When the low-budget producing team, the King brothers, threw their Bad Men of Tombstone hat in an already bloated ring of Westerns in 1948, it didn’t make a whole lot of noise. One might argue that it was a victim of its time, coming out the same year as John Huston’s masterpiece Treasure of the Sierra Madre. It’s easy to be swallowed up and disappear in the presence of such greatness.

I’ll start with the good, because I’m a glass-half-full kind of guy. The movie was shot brilliantly by Russell Harlan, who gave it a noir sort of look that was prevalent at the time. The movie was quick, too, with a run time of 74 minutes. There wasn’t a whole lot of drag, though it is a bit talky. That being said, Bad Men of Tombstone suffers from a number of weaknesses. We follow the one-dimensional Tom Horn as he gets tossed in jail after attempting to hold up a claims office in Gold City. In jail, Horn meets cellmate Morgan, who runs a gang of rough and tumble outlaws.

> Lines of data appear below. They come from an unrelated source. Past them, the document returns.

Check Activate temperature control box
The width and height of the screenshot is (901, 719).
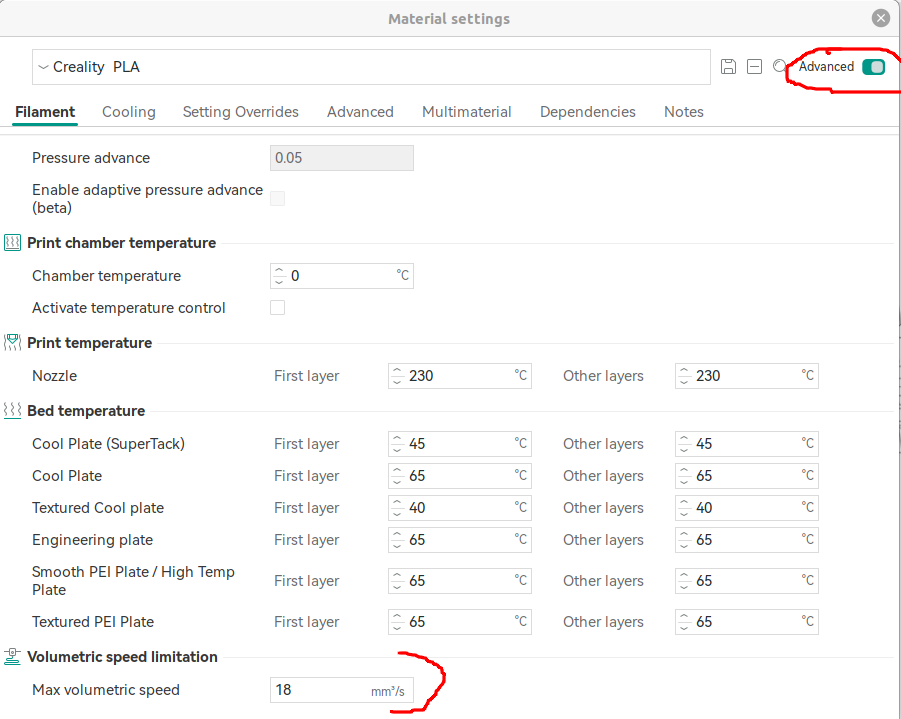[x=278, y=308]
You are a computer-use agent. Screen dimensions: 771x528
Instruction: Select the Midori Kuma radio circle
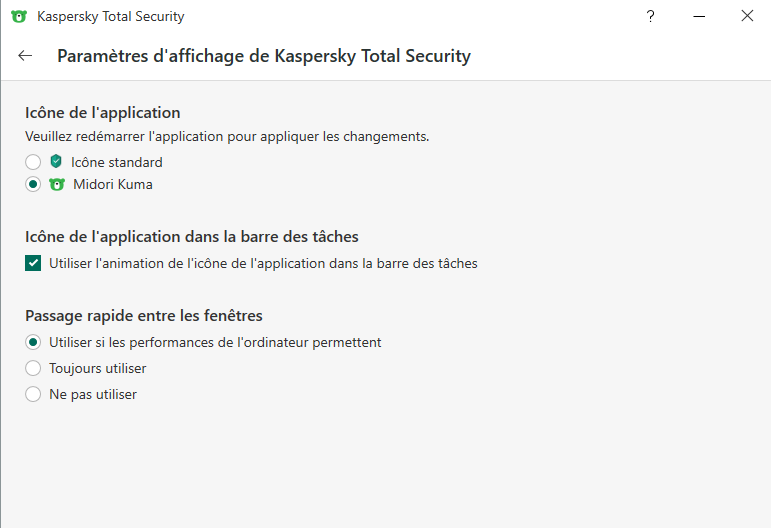pos(33,185)
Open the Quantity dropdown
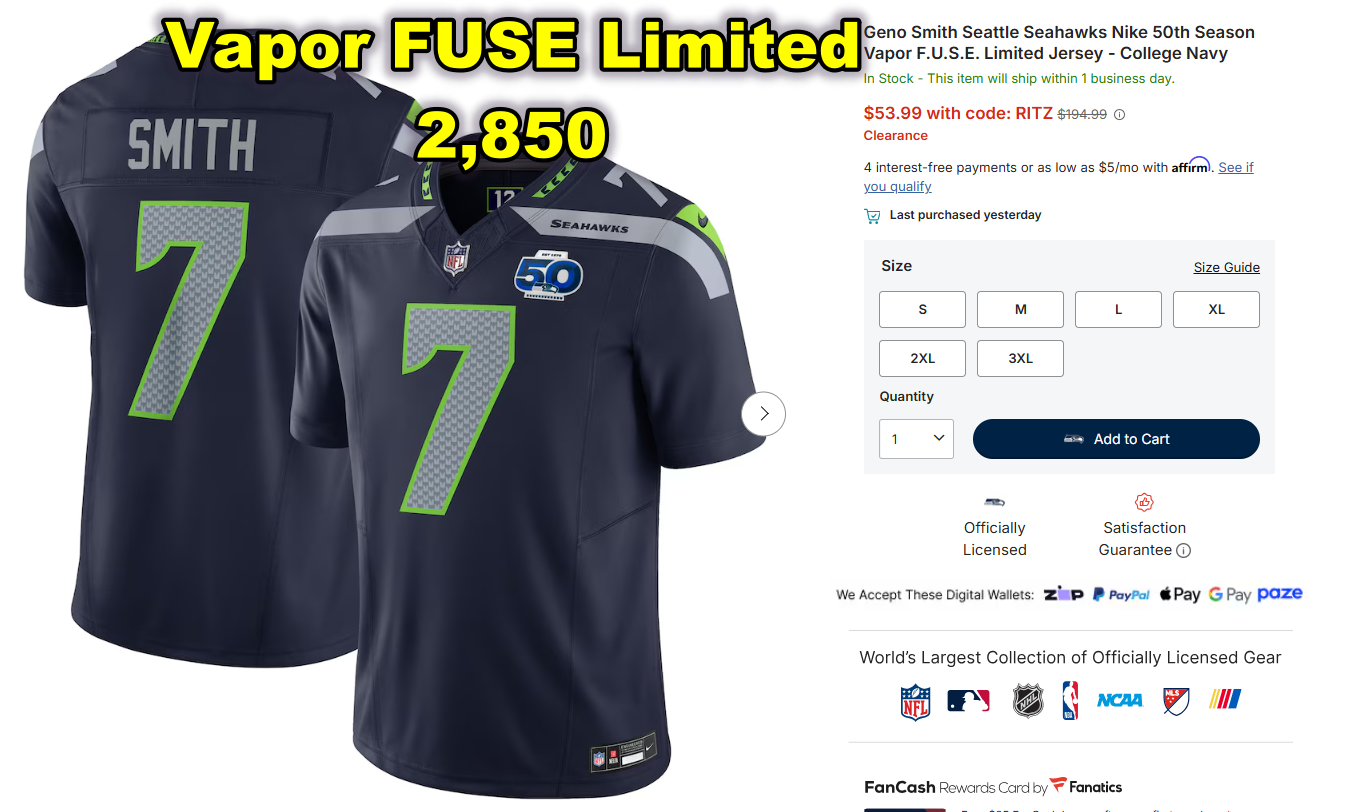The width and height of the screenshot is (1352, 812). [x=916, y=439]
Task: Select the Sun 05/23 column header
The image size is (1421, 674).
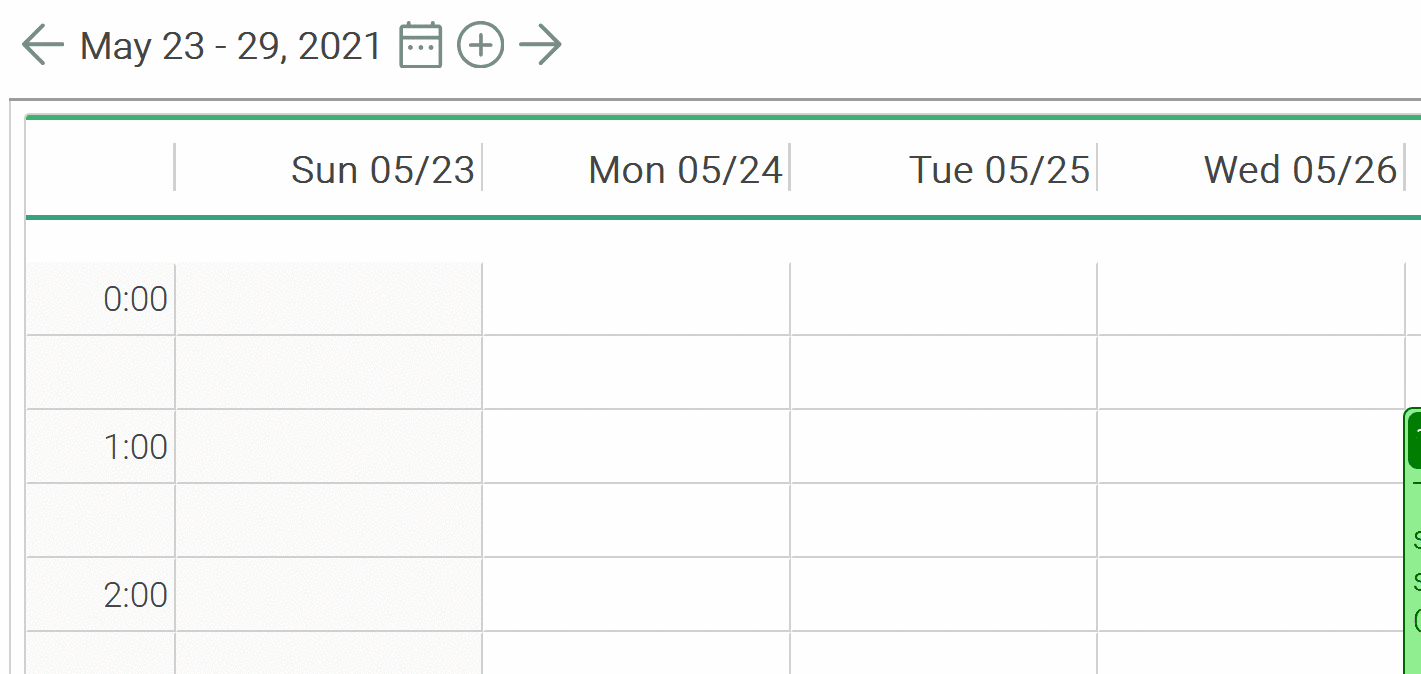Action: [382, 170]

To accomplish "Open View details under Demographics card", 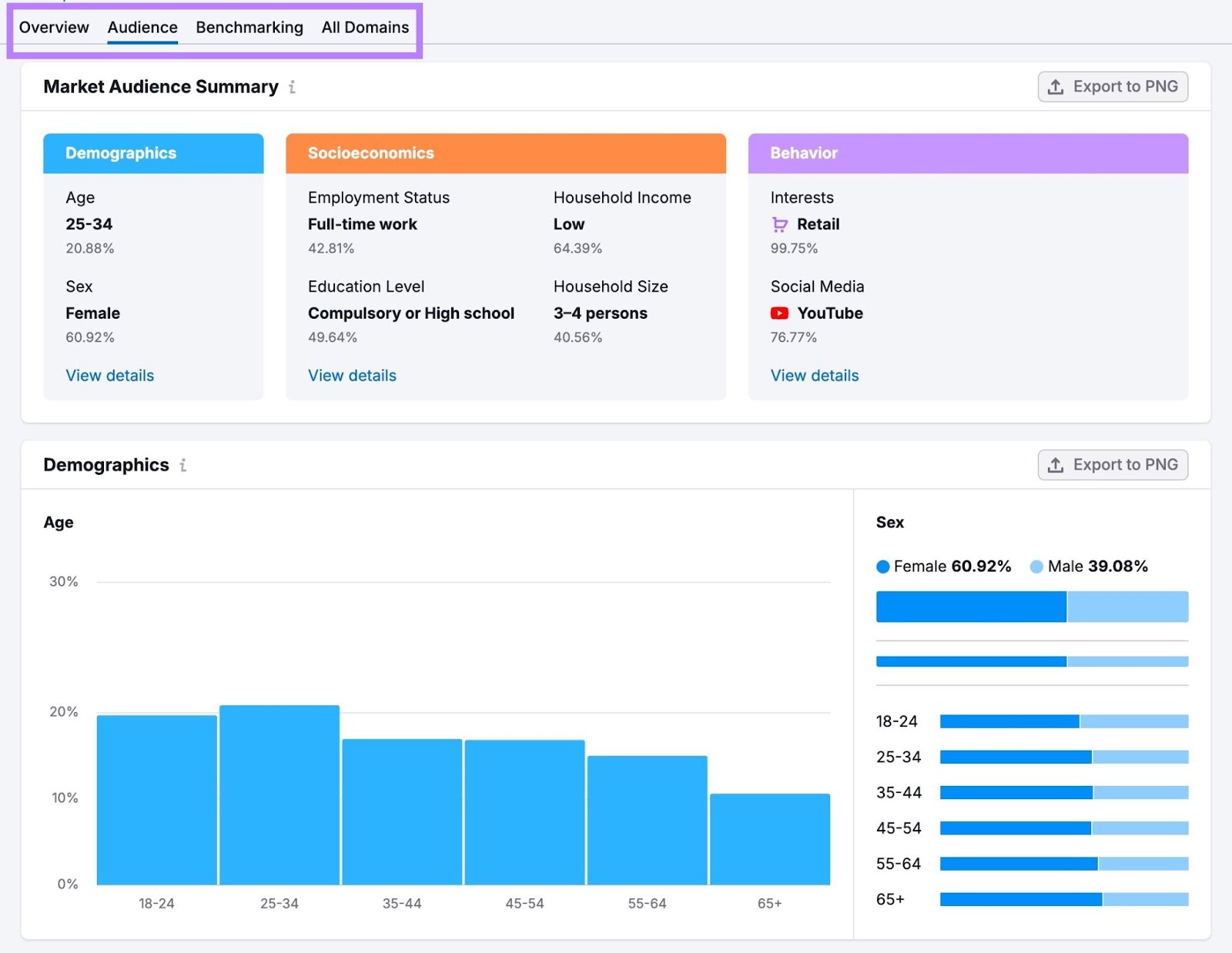I will (110, 376).
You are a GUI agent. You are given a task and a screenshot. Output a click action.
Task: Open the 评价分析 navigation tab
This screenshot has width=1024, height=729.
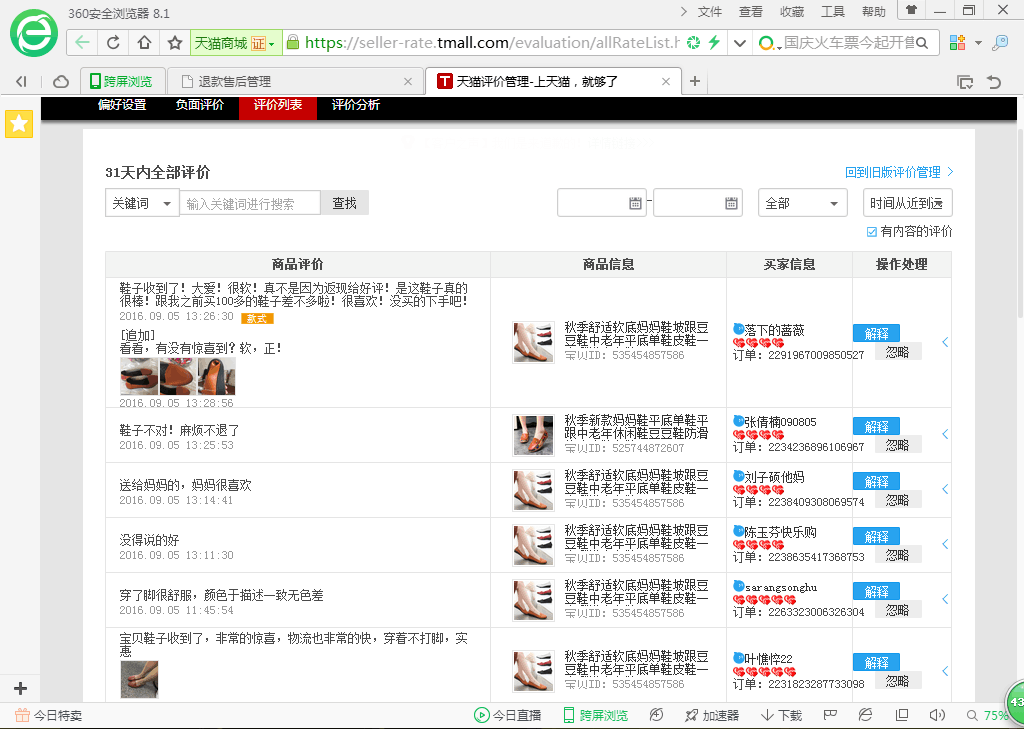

What I appreciated most was the fact that we follow the bad guys. Sure, many contemporary films have done this, but not many were in the 1940s. I can see how this might be a thorny movie for what America’s “Greatest Generation.” Guys coming back after squaring up with Hitler probably weren’t too keen on following a band of outlaws. That is, until the very end when a didactic narrator tells us that crime doesn’t pay.

Tom Horn joins a gang after busting out of the clink. Horn earns his keep by robbing the Blue Goose Mining Company, where the love of his “not so long” life works. Julie catches Horn’s eye and doesn’t give him up, which is pretty much the definition of a ride or die type. The gang hides out in a ghost town, amplifying their thug status and augmenting their street cred in a sequence that makes prominent use of a miniature model train. You never see minatures anymore unless you’re watching a Wes Anderson joint.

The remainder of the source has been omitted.